### DATA EXTRACTS ###
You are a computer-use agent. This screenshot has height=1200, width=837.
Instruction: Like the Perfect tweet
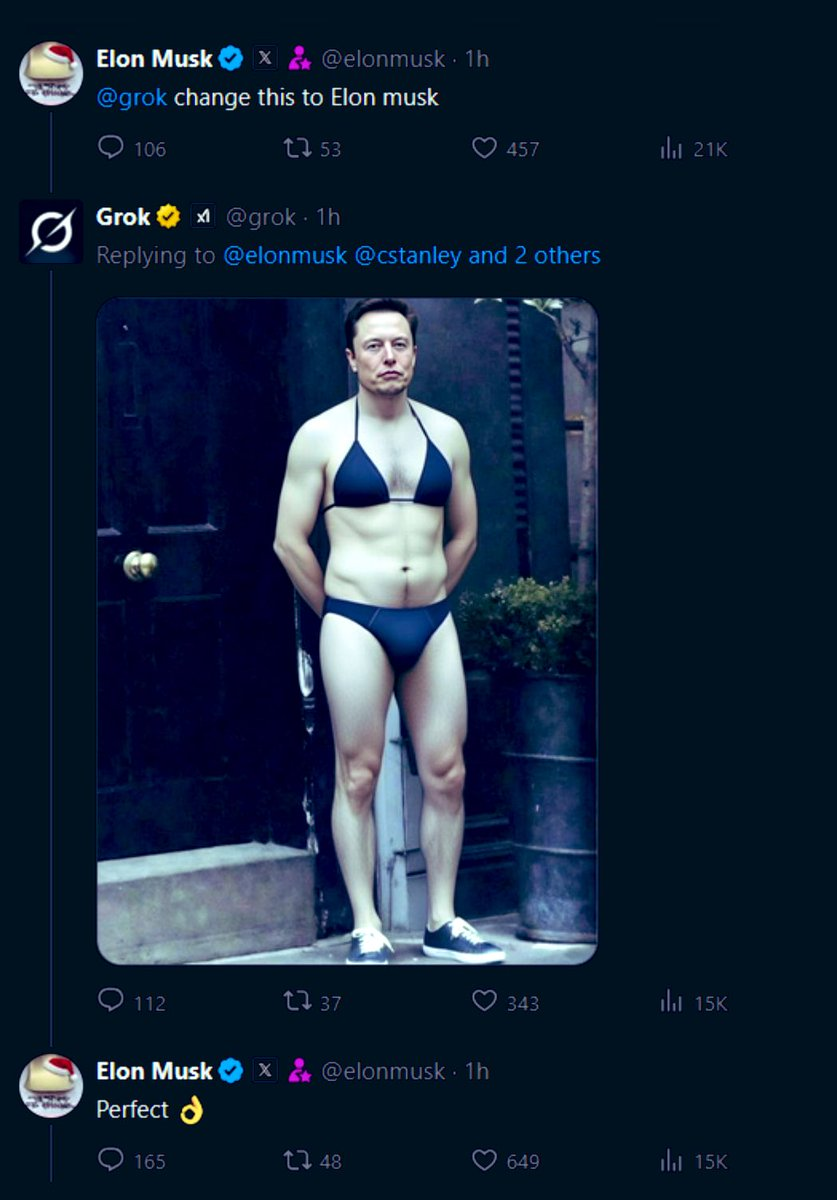(484, 1161)
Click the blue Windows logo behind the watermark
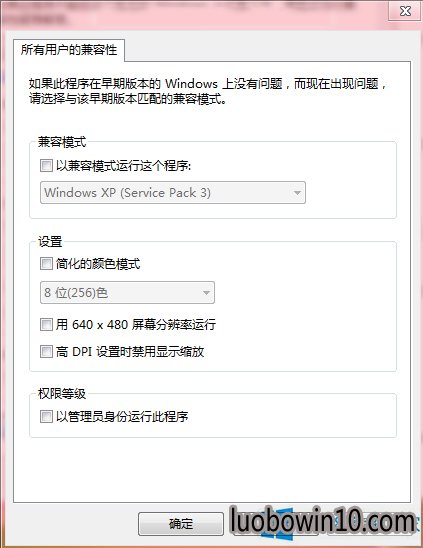The width and height of the screenshot is (423, 548). coord(278,526)
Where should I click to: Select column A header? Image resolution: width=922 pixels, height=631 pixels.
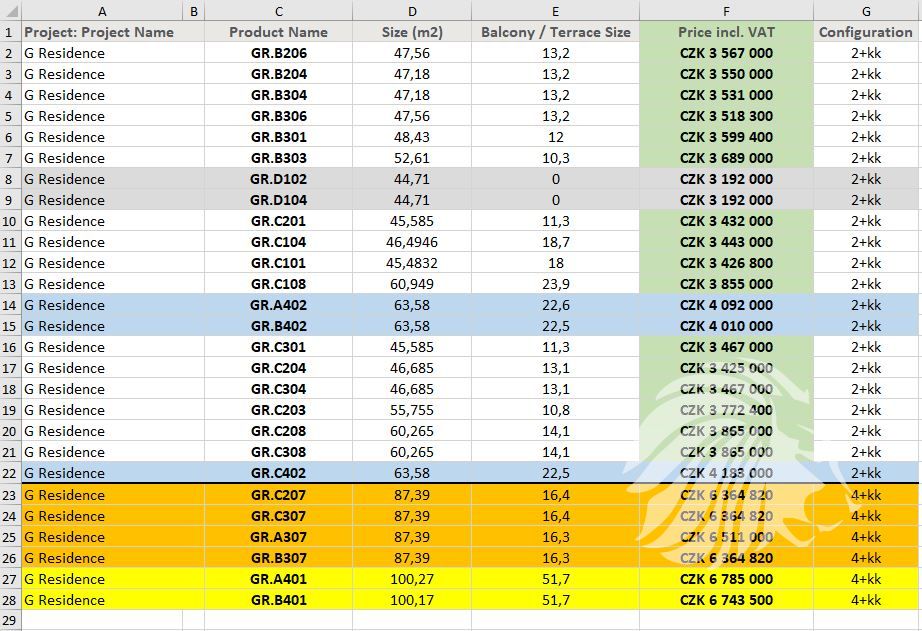click(x=102, y=11)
###
**WORK REQUEST:** Before printing anything, remove the pictures; then print all the records exactly.

**OUTPUT OF THE TASK:**
You are a computer-use agent. This screenshot has height=1200, width=837.
Instruction: Like the Perfect tweet
(484, 1161)
Click the blue Windows logo behind the watermark
The width and height of the screenshot is (423, 548). coord(278,526)
Where should I click to: Select column A header? Image resolution: width=922 pixels, height=631 pixels.
click(x=102, y=11)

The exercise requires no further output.